The three — identified as David Decareaux and his sons Dominic, 10, and Grant, 8 — went hiking around 11 a.m. Saturday, Reynolds County Sheriff Tom Volner told news agencies. While the temperatures were near 60 degrees when they set out hiking, cooler weather and rains moved in that afternoon. They were last seen around 2 p.m. Saturday. When Decareaux and his boys were not heard from that evening, a search ensued until just after midnight, as areas of the trail were impassable due to flash flooding.

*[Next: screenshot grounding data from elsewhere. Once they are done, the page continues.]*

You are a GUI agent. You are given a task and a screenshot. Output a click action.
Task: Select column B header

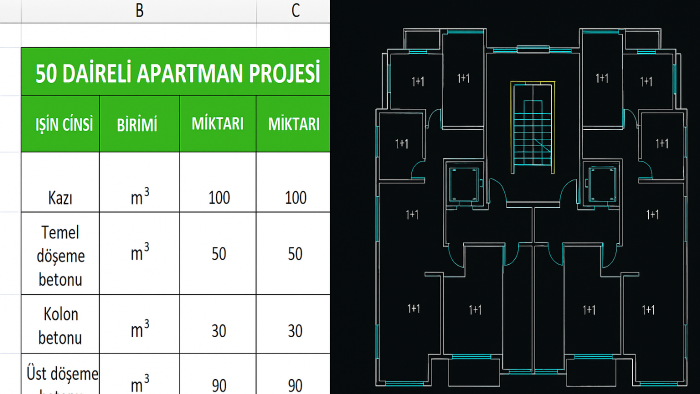tap(139, 11)
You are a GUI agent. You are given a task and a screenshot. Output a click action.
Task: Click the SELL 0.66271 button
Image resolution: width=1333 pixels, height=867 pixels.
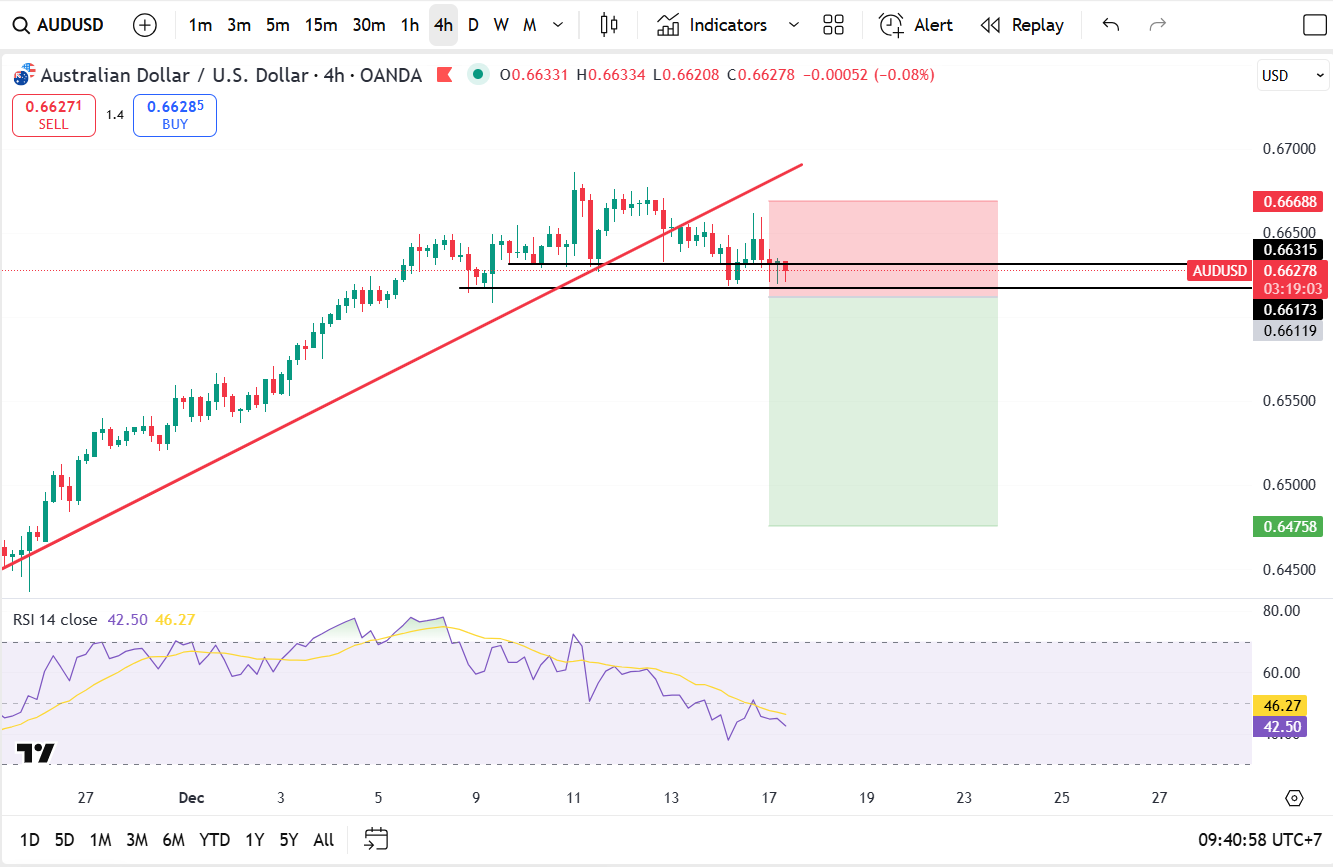54,115
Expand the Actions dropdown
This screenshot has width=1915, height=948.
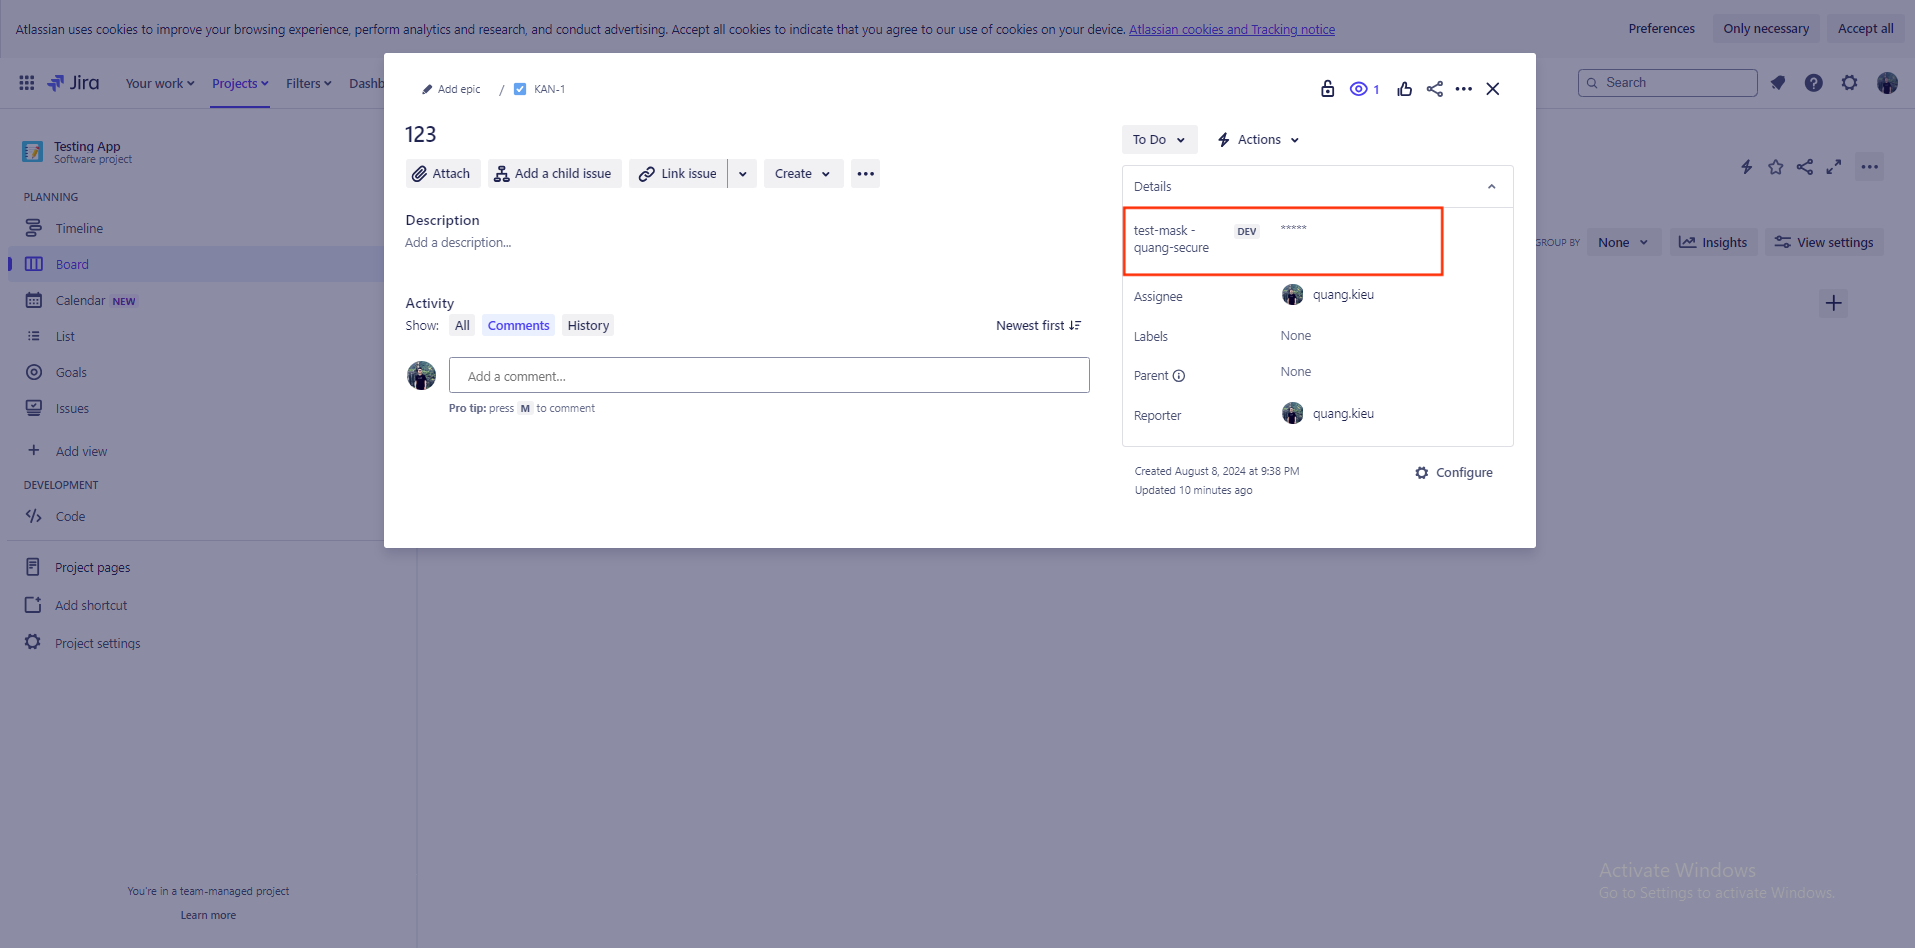1258,140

This search resumed early Sunday morning, emergency officials explained, and David Decareaux was pronounced dead at the scene. His sons were rushed to an area hospital, but were later pronounced deceased. The family’s yellow Labrador retriever also ventured out with David and his sons and survived the ordeal.
David’s wife, Sarah (Hartrum) Decareaux, a 1995 Waterloo High School grad, and their other three children — ages 11, 4 and 2 — were staying nearby at Brushy Creek Lodge in Black, Mo.
Volner told the Associated Press that Decareaux was an experienced hiker and knew the popular trail, but apparently took a wrong turn and was not equipped for temperatures that sank into the 20s. Authorities believe the three died of hypothermia.
Visitation is set for Thursday evening from 4 to 8 p.m. at Quernheim Funeral Home in Waterloo. Funeral services are set for 9:30 a.m. Friday at the funeral home.
David’s father-in-law, Keith Hartrum of Waterloo, told the Associated Press that Decareaux had recently retired from the Air Force and was working with the Defense Department.
David and his sons were involved with Waterloo Cub Scout Pack 323 in Waterloo.